> _WHAT YOU HAVE TO DO_:
Copy all records verbatim, images excluded.

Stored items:
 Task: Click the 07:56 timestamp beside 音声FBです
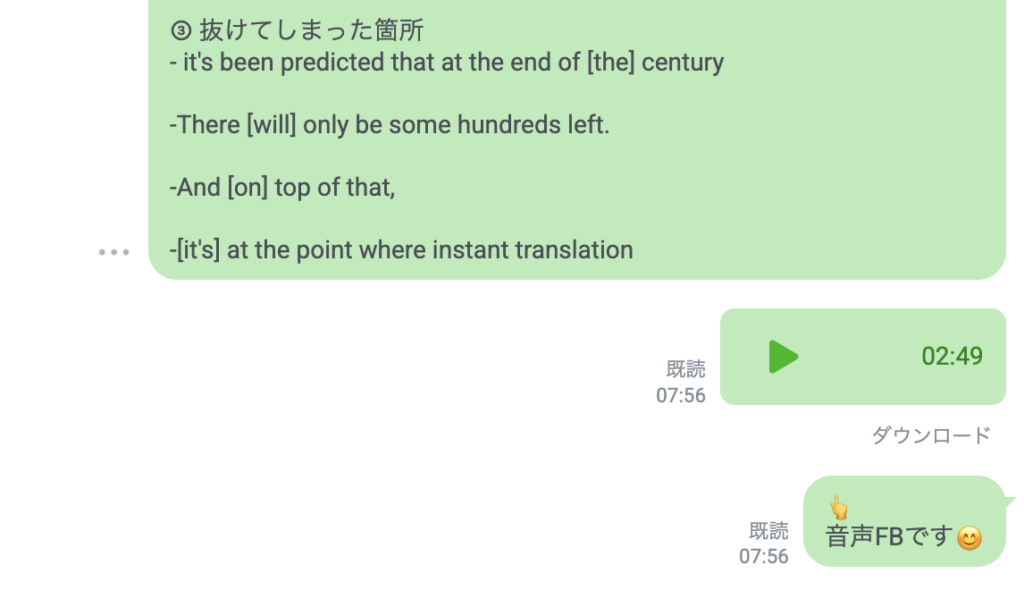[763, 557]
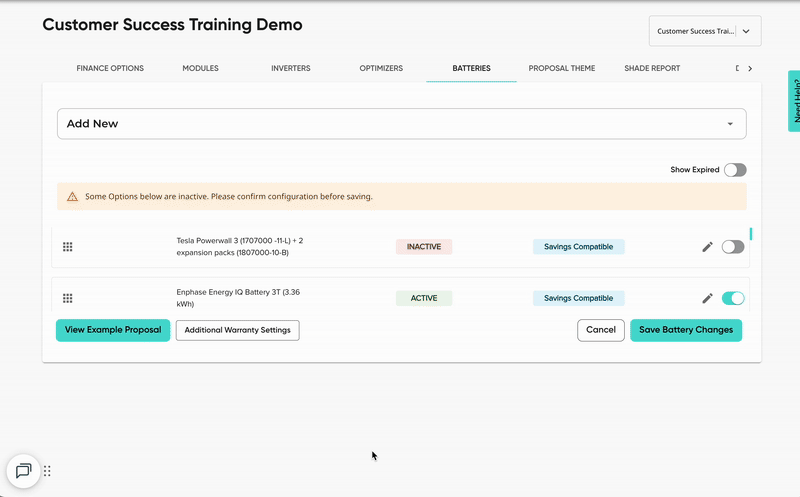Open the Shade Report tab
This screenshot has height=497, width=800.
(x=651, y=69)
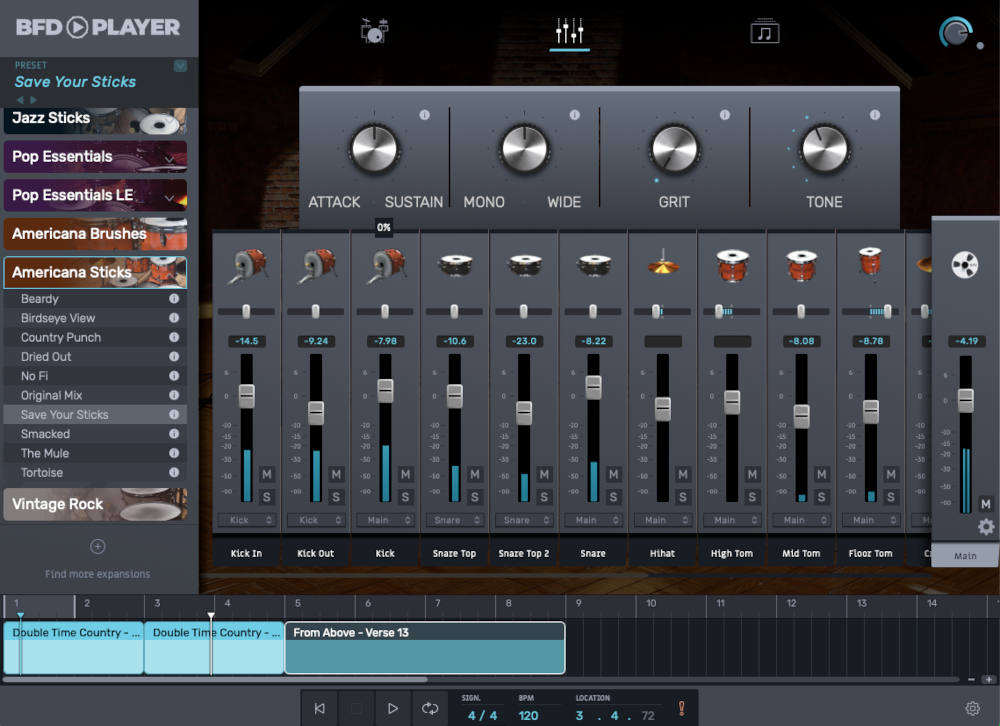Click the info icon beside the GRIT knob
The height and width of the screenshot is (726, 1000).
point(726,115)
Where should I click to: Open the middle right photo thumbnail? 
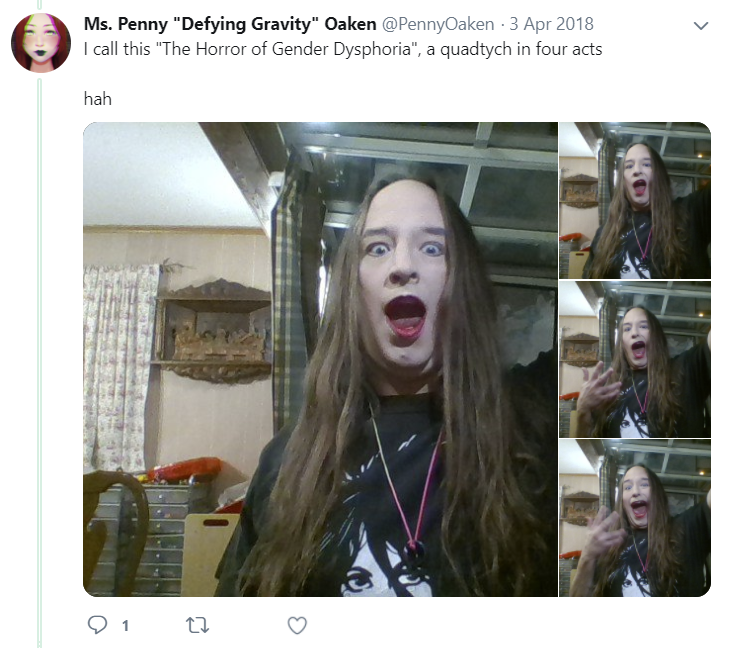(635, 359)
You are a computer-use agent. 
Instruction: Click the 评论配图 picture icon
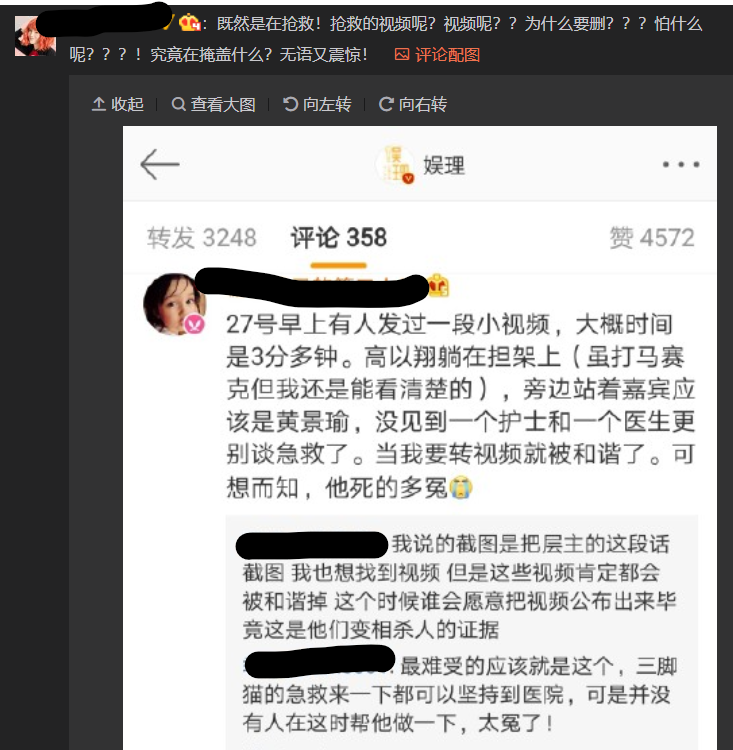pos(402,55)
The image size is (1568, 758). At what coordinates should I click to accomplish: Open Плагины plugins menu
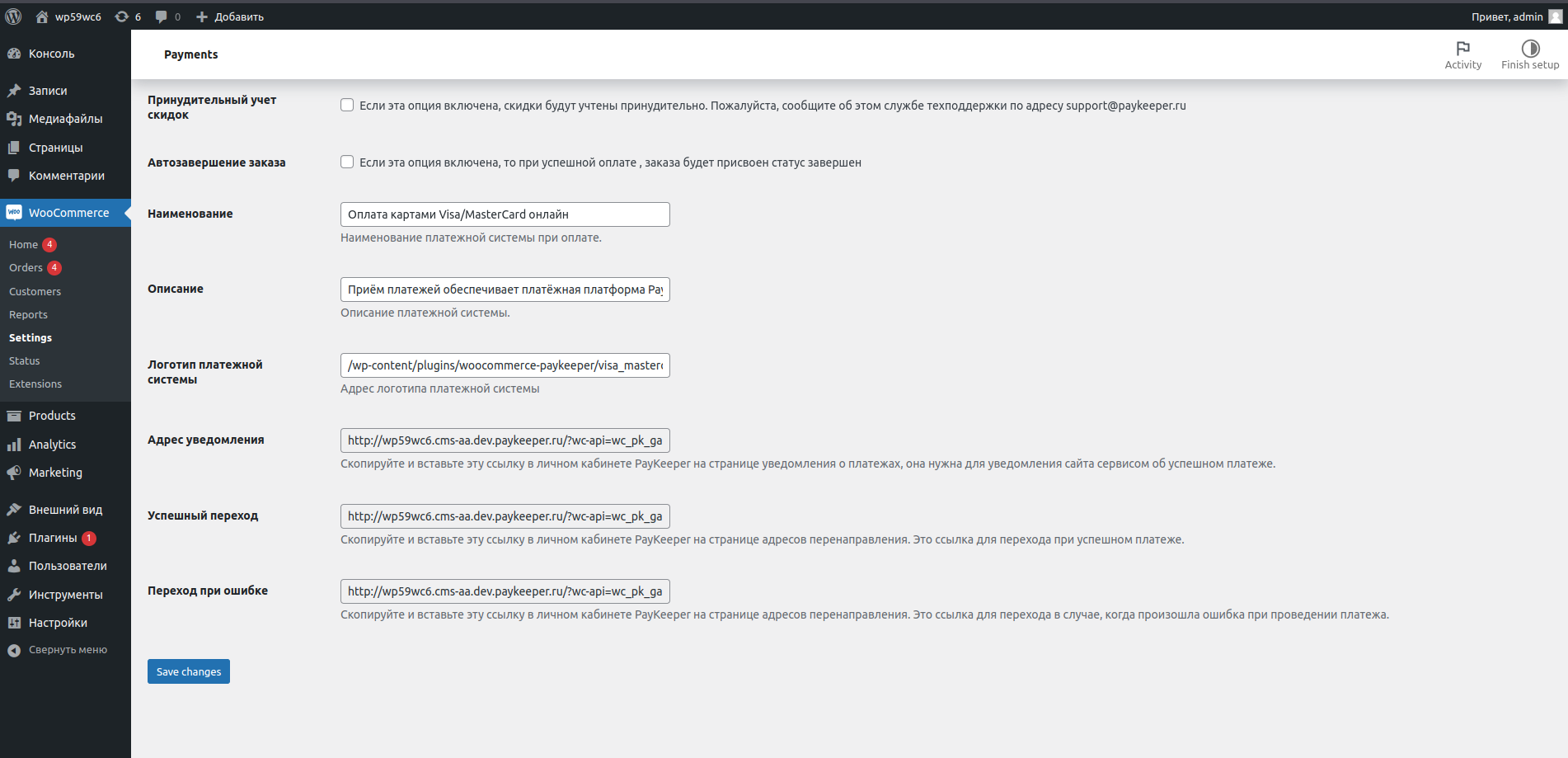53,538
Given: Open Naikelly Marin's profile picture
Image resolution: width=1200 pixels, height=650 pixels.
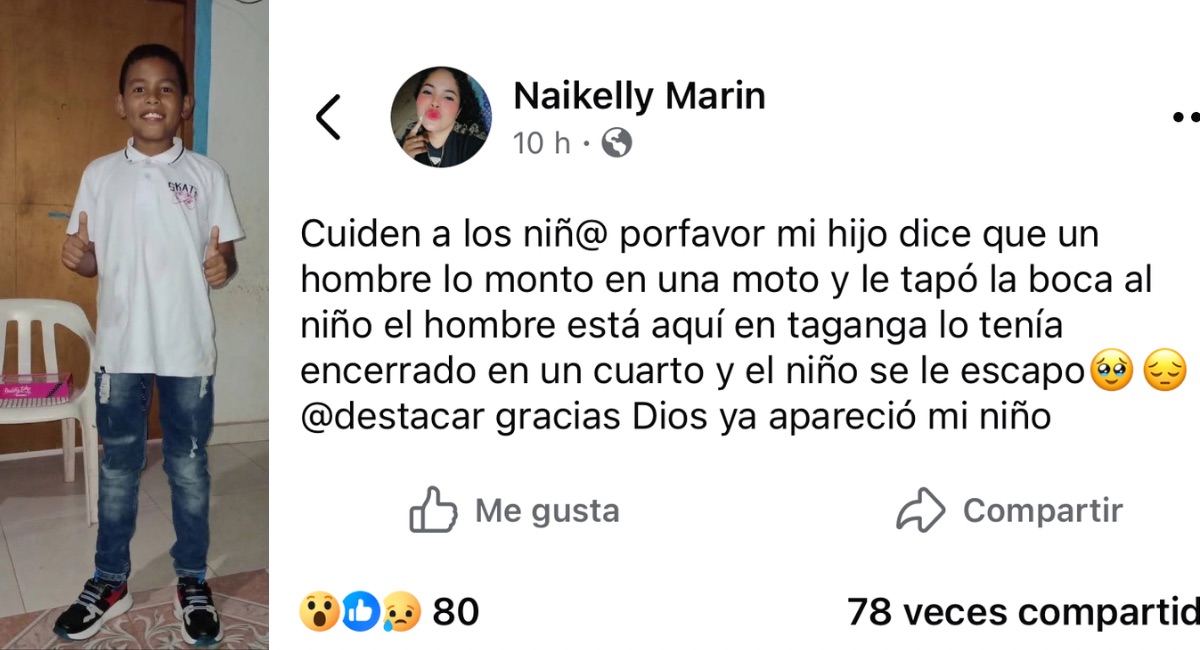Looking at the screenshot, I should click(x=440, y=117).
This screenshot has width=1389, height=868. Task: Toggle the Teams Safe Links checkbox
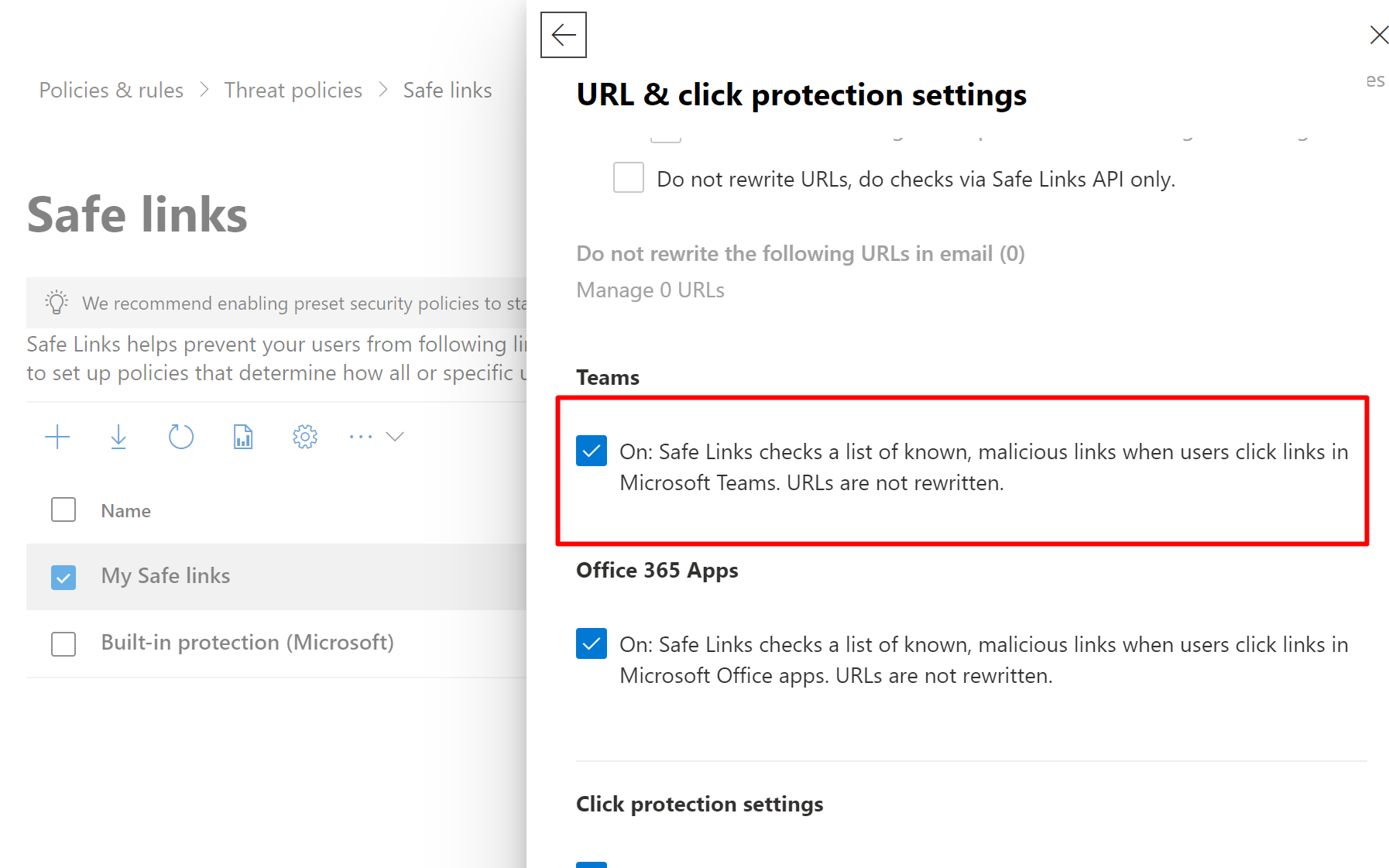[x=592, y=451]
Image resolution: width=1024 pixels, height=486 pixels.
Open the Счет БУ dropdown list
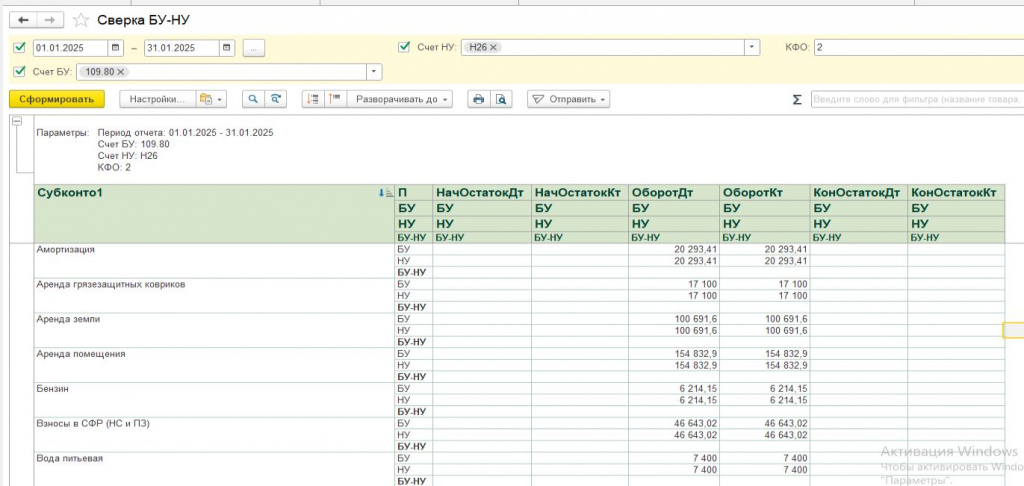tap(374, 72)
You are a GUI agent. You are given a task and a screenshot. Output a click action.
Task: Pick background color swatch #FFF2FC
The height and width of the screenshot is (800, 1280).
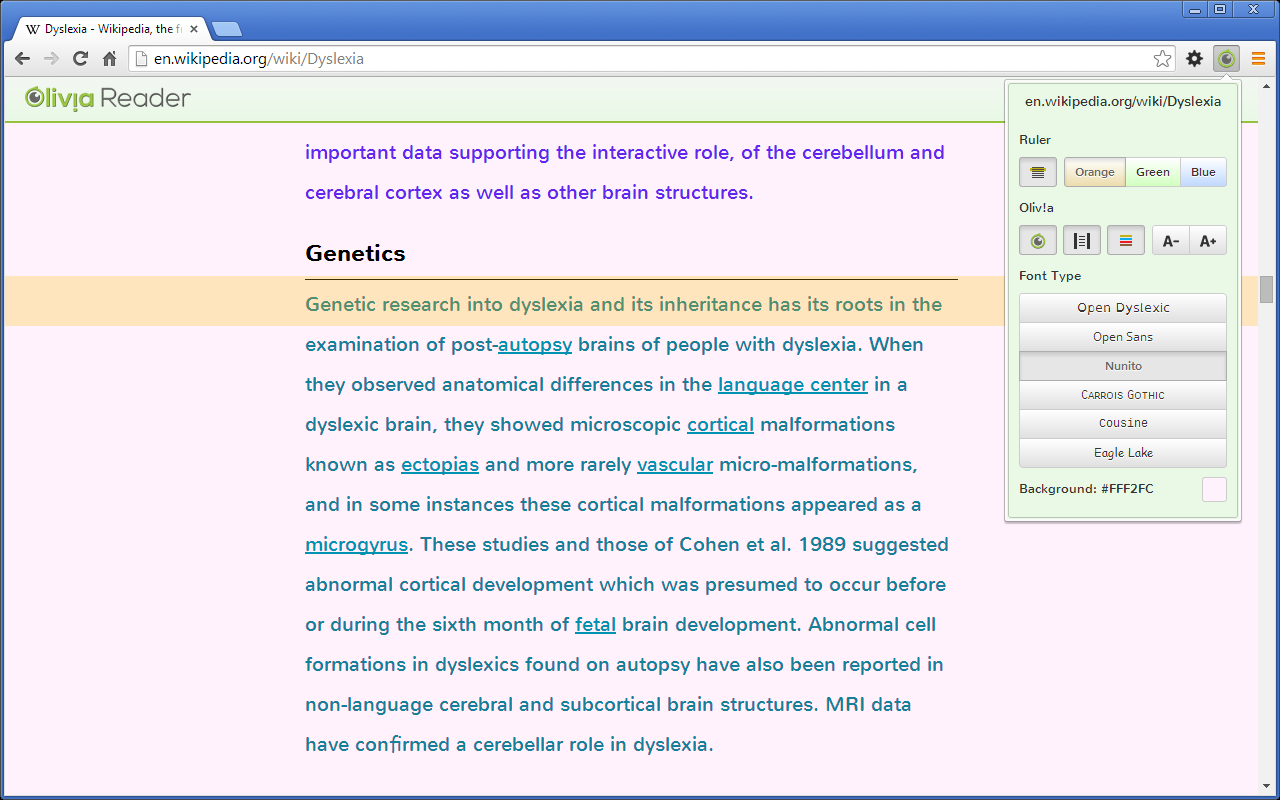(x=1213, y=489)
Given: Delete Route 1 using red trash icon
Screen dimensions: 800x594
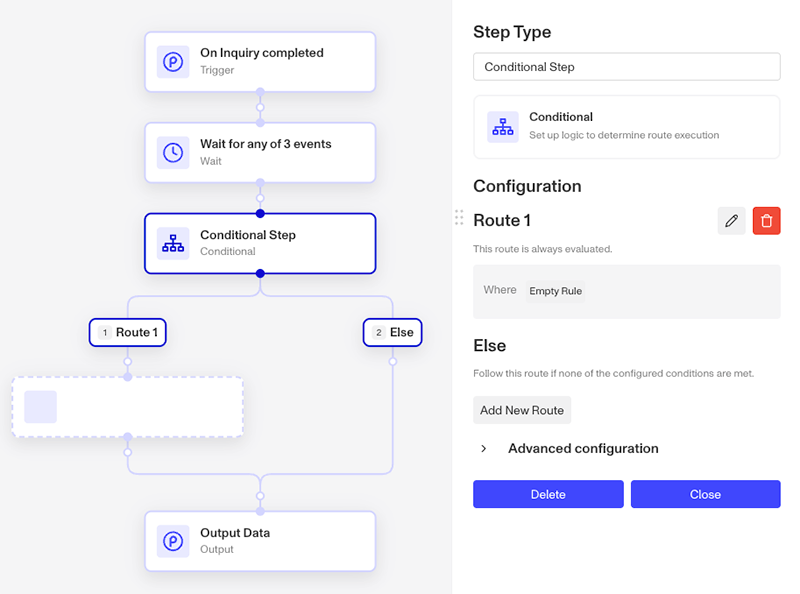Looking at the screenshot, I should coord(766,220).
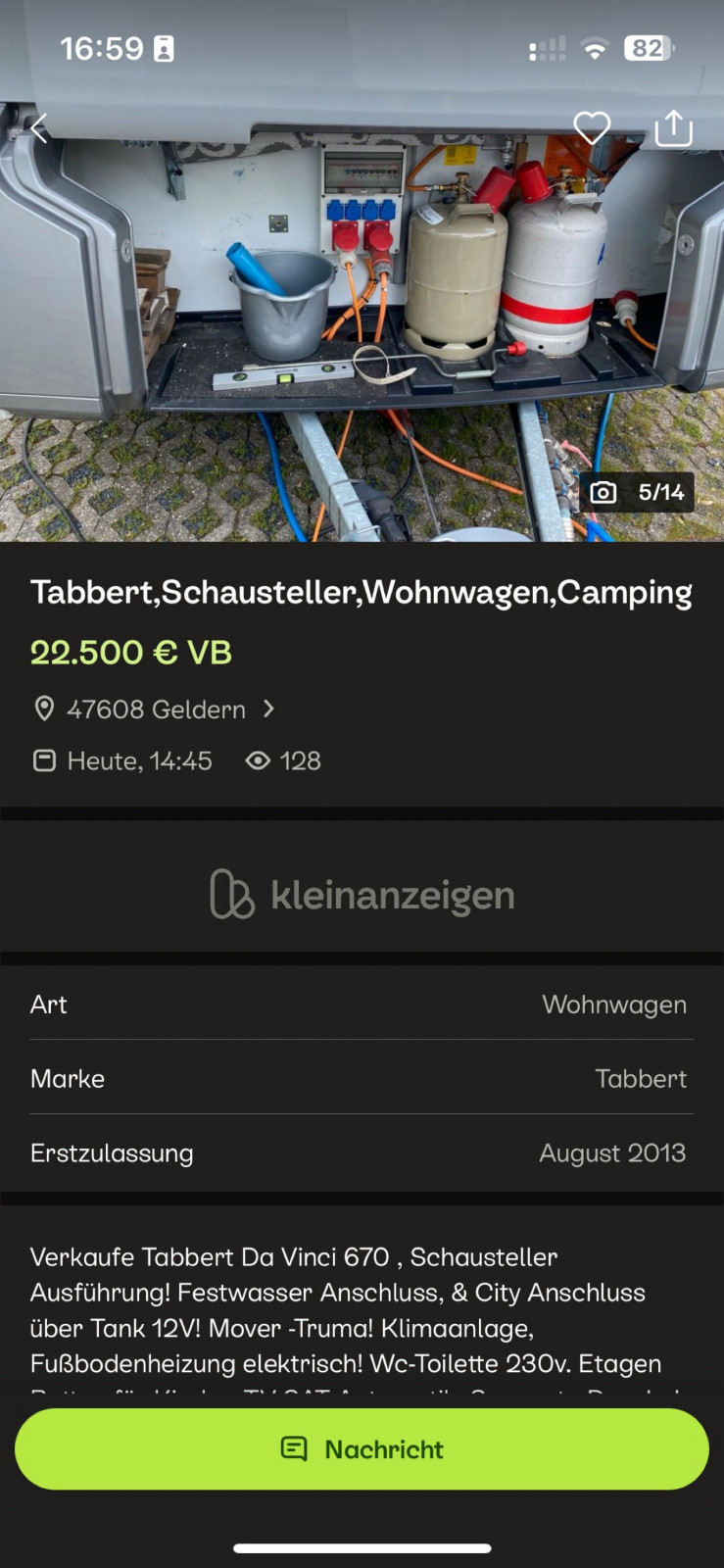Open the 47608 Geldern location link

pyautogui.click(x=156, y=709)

> _WRITTEN REPLY_:
 Task: Click the 07:56 timestamp beside 音声FBです
[763, 557]
Open the Shade Report tab
This screenshot has height=497, width=800.
(x=651, y=69)
Click the info icon beside the GRIT knob
The height and width of the screenshot is (726, 1000).
point(726,115)
Where should I click to: Open the middle right photo thumbnail? 
(635, 359)
You are a computer-use agent. 
Instruction: Click the 评论配图 picture icon
pos(402,55)
The image size is (1568, 758). At what coordinates should I click to accomplish: Open Плагины plugins menu
53,538
Given: Open Naikelly Marin's profile picture
Image resolution: width=1200 pixels, height=650 pixels.
Looking at the screenshot, I should click(x=440, y=117).
This screenshot has width=1389, height=868. Task: Toggle the Teams Safe Links checkbox
[x=592, y=451]
Image resolution: width=1024 pixels, height=486 pixels.
Open the Счет БУ dropdown list
tap(374, 72)
You are a GUI agent. You are given a task and a screenshot. Output a click action.
Task: Pick background color swatch #FFF2FC
The height and width of the screenshot is (800, 1280).
(x=1213, y=489)
Given: Delete Route 1 using red trash icon
Screen dimensions: 800x594
Looking at the screenshot, I should coord(766,220).
Open the 47608 Geldern location link

pyautogui.click(x=156, y=709)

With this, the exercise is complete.